## Problème court
Dans la liste ci-dessous, recopiez sans rien changer les lignes allant de celle qui contient "424x512 pixels. At" jusqu'à celle qui contient "The height and width of the screenshot is (387, 844).", ces deux lignes comprises.

## Données extraites
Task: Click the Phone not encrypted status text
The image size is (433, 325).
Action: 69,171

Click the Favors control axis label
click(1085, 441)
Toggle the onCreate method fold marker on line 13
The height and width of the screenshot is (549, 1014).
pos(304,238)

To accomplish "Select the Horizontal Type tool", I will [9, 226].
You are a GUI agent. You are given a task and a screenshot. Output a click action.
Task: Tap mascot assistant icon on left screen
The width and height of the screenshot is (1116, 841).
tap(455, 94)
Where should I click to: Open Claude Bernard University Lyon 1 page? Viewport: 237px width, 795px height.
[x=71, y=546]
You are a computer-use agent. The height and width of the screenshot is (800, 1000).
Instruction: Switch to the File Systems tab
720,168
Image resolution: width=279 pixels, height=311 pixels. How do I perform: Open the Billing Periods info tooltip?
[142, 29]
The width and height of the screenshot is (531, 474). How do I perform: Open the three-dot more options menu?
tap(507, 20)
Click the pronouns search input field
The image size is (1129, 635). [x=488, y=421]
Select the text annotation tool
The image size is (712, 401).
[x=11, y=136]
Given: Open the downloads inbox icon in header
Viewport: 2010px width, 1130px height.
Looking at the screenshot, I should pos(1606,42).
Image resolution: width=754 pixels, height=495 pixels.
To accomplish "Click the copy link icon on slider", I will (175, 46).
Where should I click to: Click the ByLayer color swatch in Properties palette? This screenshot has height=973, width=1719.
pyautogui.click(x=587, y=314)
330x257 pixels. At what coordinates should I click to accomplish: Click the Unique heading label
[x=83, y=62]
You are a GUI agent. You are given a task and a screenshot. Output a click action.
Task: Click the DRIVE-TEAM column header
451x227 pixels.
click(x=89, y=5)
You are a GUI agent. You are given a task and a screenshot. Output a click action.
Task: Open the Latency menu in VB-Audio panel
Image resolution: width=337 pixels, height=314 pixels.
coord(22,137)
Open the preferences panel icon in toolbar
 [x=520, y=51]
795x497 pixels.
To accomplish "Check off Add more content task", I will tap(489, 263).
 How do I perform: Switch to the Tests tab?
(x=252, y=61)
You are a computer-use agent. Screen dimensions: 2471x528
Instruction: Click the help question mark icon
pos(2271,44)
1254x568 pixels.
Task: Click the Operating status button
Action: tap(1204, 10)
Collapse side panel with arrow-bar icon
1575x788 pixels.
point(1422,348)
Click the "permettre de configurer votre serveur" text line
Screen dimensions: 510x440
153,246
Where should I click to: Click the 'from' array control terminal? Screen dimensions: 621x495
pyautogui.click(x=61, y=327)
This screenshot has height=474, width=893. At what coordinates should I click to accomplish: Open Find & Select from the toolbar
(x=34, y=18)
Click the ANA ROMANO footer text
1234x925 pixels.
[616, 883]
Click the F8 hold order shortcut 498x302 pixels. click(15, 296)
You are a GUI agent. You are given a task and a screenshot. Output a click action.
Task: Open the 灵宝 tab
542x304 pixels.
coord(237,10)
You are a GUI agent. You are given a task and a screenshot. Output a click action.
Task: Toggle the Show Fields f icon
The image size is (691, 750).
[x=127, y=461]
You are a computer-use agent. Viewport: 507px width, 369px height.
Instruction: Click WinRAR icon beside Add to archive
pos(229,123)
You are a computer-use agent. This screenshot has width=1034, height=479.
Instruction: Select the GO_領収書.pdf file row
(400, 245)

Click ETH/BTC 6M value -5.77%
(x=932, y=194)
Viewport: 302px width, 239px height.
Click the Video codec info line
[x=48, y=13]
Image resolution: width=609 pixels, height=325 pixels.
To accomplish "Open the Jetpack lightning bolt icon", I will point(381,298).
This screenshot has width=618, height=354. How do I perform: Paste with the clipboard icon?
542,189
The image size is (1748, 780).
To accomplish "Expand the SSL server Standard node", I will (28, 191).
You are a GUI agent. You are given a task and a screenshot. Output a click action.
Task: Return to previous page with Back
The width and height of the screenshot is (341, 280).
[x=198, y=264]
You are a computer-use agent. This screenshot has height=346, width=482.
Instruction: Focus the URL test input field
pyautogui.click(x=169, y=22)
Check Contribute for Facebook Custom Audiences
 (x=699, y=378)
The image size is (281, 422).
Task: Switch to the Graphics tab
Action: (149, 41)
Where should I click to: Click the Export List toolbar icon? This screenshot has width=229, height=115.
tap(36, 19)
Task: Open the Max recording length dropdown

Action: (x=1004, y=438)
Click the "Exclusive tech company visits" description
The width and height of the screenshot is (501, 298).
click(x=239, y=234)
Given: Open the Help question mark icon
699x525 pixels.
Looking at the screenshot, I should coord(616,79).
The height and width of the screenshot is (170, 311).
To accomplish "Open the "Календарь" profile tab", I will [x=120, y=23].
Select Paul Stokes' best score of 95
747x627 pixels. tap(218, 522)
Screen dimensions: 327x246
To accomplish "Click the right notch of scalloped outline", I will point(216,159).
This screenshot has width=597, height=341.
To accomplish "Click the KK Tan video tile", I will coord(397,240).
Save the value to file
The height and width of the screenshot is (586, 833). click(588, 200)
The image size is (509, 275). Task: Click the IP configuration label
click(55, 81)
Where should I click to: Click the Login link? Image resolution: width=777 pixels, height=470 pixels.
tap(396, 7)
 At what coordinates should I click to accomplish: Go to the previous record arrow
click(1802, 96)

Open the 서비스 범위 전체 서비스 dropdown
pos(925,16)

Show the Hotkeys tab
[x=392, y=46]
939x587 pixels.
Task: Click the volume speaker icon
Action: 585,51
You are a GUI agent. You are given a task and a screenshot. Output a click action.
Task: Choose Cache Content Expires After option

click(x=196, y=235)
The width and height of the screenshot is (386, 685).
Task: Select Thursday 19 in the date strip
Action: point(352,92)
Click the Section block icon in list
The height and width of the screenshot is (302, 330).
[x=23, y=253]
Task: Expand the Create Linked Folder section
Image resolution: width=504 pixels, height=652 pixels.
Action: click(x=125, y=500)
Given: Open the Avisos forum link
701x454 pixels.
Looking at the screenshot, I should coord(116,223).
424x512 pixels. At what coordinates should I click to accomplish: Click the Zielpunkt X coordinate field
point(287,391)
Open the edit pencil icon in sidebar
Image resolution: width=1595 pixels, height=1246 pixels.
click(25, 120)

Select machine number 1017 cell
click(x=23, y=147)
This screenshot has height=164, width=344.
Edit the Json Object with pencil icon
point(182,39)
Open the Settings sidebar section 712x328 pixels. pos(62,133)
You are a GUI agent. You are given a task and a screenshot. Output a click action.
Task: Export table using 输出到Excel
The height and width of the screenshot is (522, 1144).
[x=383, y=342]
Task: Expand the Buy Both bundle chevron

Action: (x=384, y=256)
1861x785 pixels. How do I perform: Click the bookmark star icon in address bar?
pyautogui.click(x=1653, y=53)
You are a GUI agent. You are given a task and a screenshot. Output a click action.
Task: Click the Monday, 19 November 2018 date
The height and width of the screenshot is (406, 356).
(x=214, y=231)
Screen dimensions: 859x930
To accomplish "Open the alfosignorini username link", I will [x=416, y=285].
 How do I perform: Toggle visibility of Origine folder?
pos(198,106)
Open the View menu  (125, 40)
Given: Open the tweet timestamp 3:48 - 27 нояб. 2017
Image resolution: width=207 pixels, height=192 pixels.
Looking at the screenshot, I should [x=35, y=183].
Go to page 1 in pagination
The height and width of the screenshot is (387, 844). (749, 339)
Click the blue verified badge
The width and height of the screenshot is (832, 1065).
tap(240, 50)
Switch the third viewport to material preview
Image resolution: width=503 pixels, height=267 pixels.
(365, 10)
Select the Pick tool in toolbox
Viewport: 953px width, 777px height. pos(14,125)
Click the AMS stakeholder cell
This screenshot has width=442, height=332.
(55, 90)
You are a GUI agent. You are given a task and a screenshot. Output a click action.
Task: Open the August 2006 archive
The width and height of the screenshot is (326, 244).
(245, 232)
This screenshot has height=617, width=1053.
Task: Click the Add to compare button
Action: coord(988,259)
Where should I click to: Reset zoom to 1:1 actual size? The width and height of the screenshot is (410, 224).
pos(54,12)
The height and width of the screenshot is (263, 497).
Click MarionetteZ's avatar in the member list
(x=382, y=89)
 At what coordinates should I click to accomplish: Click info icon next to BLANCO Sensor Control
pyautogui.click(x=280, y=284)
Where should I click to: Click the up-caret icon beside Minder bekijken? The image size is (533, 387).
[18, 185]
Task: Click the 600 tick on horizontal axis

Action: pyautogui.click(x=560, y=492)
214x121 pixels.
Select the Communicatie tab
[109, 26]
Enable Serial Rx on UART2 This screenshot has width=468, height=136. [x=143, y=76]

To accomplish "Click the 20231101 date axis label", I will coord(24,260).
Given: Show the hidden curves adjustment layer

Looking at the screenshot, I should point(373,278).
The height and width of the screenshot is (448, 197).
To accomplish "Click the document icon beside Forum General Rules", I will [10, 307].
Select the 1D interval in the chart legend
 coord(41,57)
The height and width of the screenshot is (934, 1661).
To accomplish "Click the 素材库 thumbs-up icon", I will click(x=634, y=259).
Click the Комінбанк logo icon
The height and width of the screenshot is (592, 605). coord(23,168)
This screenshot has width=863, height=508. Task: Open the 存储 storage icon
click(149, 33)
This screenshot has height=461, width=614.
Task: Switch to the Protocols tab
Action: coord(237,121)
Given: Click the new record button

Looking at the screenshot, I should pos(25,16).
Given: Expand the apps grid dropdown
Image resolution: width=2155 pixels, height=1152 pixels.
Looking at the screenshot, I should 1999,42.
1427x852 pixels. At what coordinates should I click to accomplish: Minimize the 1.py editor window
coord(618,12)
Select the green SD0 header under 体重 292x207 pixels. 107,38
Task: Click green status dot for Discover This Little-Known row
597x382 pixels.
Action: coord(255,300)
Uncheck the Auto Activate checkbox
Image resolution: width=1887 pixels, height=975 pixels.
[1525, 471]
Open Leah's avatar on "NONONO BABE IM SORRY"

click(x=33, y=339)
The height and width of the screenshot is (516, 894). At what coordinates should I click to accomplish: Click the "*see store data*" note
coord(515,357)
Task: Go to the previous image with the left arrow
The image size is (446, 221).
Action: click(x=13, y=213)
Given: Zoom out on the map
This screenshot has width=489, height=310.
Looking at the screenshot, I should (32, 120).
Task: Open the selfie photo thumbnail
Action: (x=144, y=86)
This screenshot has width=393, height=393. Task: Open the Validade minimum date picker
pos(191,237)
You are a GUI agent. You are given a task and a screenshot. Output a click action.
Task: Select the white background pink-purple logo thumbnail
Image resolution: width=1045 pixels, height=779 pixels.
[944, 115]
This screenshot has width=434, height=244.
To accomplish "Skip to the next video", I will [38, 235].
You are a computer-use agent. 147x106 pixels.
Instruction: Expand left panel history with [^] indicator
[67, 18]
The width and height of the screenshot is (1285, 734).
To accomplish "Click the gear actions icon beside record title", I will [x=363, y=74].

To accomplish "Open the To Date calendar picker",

## Réponse
424x512 pixels. At what coordinates should I click to accomplish: Click the Zielpunkt X coordinate field
point(287,391)
Open the edit pencil icon in sidebar
Image resolution: width=1595 pixels, height=1246 pixels.
click(25, 120)

Select machine number 1017 cell
click(x=23, y=147)
This screenshot has height=164, width=344.
Edit the Json Object with pencil icon
point(182,39)
Open the Settings sidebar section 712x328 pixels. pos(62,133)
You are a GUI agent. You are given a task and a screenshot. Output a click action.
Task: Export table using 输出到Excel
The height and width of the screenshot is (522, 1144).
[x=383, y=342]
Task: Expand the Buy Both bundle chevron

Action: (x=384, y=256)
1861x785 pixels. How do I perform: Click the bookmark star icon in address bar?
pyautogui.click(x=1653, y=53)
You are a GUI agent. You are given a task and a screenshot. Output a click action.
Task: Click the Monday, 19 November 2018 date
The height and width of the screenshot is (406, 356).
(x=214, y=231)
Screen dimensions: 859x930
To accomplish "Open the alfosignorini username link", I will [x=416, y=285].
 How do I perform: Toggle visibility of Origine folder?
pos(198,106)
Open the View menu  (125, 40)
Given: Open the tweet timestamp 3:48 - 27 нояб. 2017
Image resolution: width=207 pixels, height=192 pixels.
Looking at the screenshot, I should [x=35, y=183].
Go to page 1 in pagination
The height and width of the screenshot is (387, 844). (749, 339)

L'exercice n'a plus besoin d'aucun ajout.